→ What you will do
1. Duplicate the stretch from "Question: How is" through "and cheap shots." in the comments on the Iraq war.
2. List every person mentioned by name in the comments on the Iraq war.

Since you liberals are so big on self-examination and questioning the motives of the administration, why don’t you use those strengths to ask yourself this question: "How much safer would I be with Saddam Hussein still in power and, having rejected compliance with all UN resolutions, demanding that they be lifted?"

The "nuanced" French were and still would be lobbying for lifting the sanctions, as they were just before the war. Does it make sense to assume that Al-Qaeda would be supporting Saddam’s position, or that of the United States. Do you think it at all likely that, assuming it didn’t happen before, the two would have gotten together and said "Let us make common cause together"?

Probably not. After all, that isn’t "nuanced" enough.

Please ignore the "Quoth" in previous.

.....but because we did not respect the UN as a world governing body, and then used our superior might to force our will, when the UN didn’t agree with us.

Exactly how should one respect an organisation composed of two-thirds totalitarian and despotic regimes, where Syria sits on the Security Council and Libya chairs the Human Rights Committee? Or is it just that the name ’United Nations’ sounds good so it must be good.

Regarding UN inspections, it was Hans Blix that headed the UN Atomic Commission and declared that he could not find any evidence of any Nuclear sites in Iraq - until Israel destroyed them. Little wonder he was chosen to head the WMD inspection team this time. It was highly unprofitable for Germany and France that the US went to war, not to mention that fact that many despots around the world are now very uncomfortable as a result. Really Mr. Bush is no respecter of their rights.

As for the implication that Britain joined the US to keep in favour with the US; In fact most of the media in the UK, including the BBC were against Britain allying the US, and succeeded in creating many wooly brained liberals to jump on the anti-war band wagon. Blair did so at a great personal gamble, possibly because he did research the facts beyond that which is reported by the tabloid press, and those media with particular interest in selling out our society for profit.

Question: How is it that the BBC, which is supported by compulsory taxes levied on UK citizens, has TV and RAdio rights in many regimes around the world that hate what our society stands for? DUH

I’m not surprised that Robert Alt’s brilliant piece made you uncomfortable. That’s what it was supposed to highlight about the present day ’liberal’ way of thinking.

Whew! I have a lot to answer for here. I didn’t want you all to think I’d wimped out, so I’m back to face the music. I appreciate that your responses have been substantive and (mostly) free of sarcasm and cheap shots.

→ Data shown
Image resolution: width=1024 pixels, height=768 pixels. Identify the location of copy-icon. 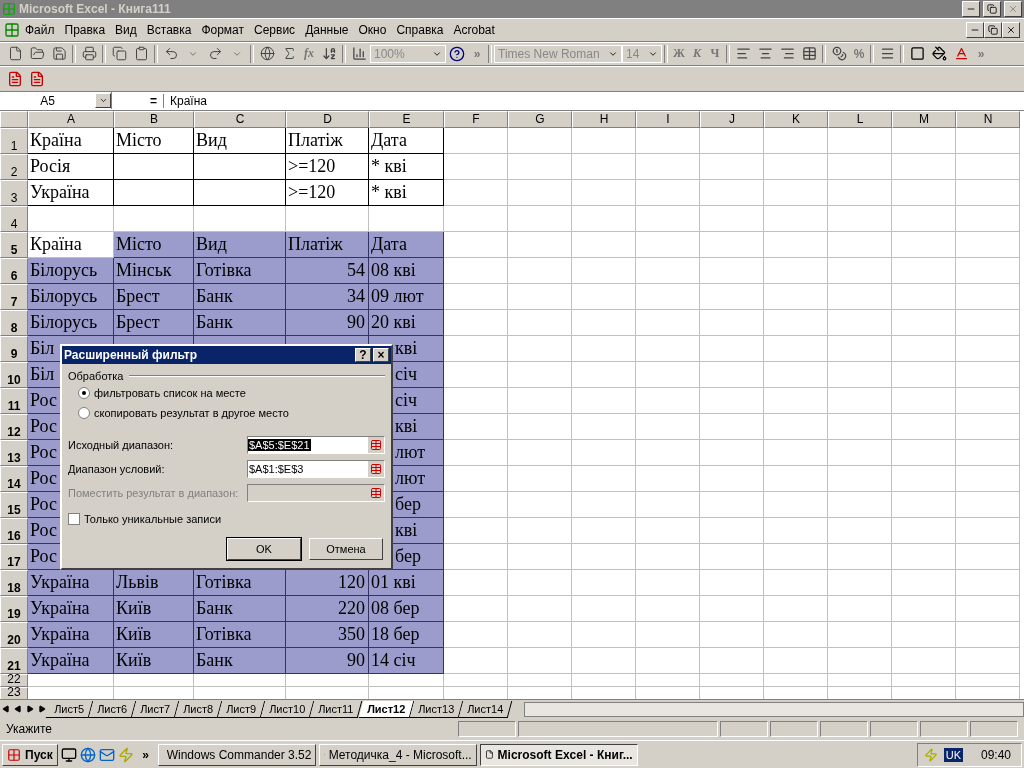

→ Answers to the exercise
1.
Question: How is it that the BBC, which is supported by compulsory taxes levied on UK citizens, has TV and RAdio rights in many regimes around the world that hate what our society stands for? DUH

I’m not surprised that Robert Alt’s brilliant piece made you uncomfortable. That’s what it was supposed to highlight about the present day ’liberal’ way of thinking.

Whew! I have a lot to answer for here. I didn’t want you all to think I’d wimped out, so I’m back to face the music. I appreciate that your responses have been substantive and (mostly) free of sarcasm and cheap shots.

2.
Saddam Hussein
Hans Blix
Mr. Bush
Blair
Robert Alt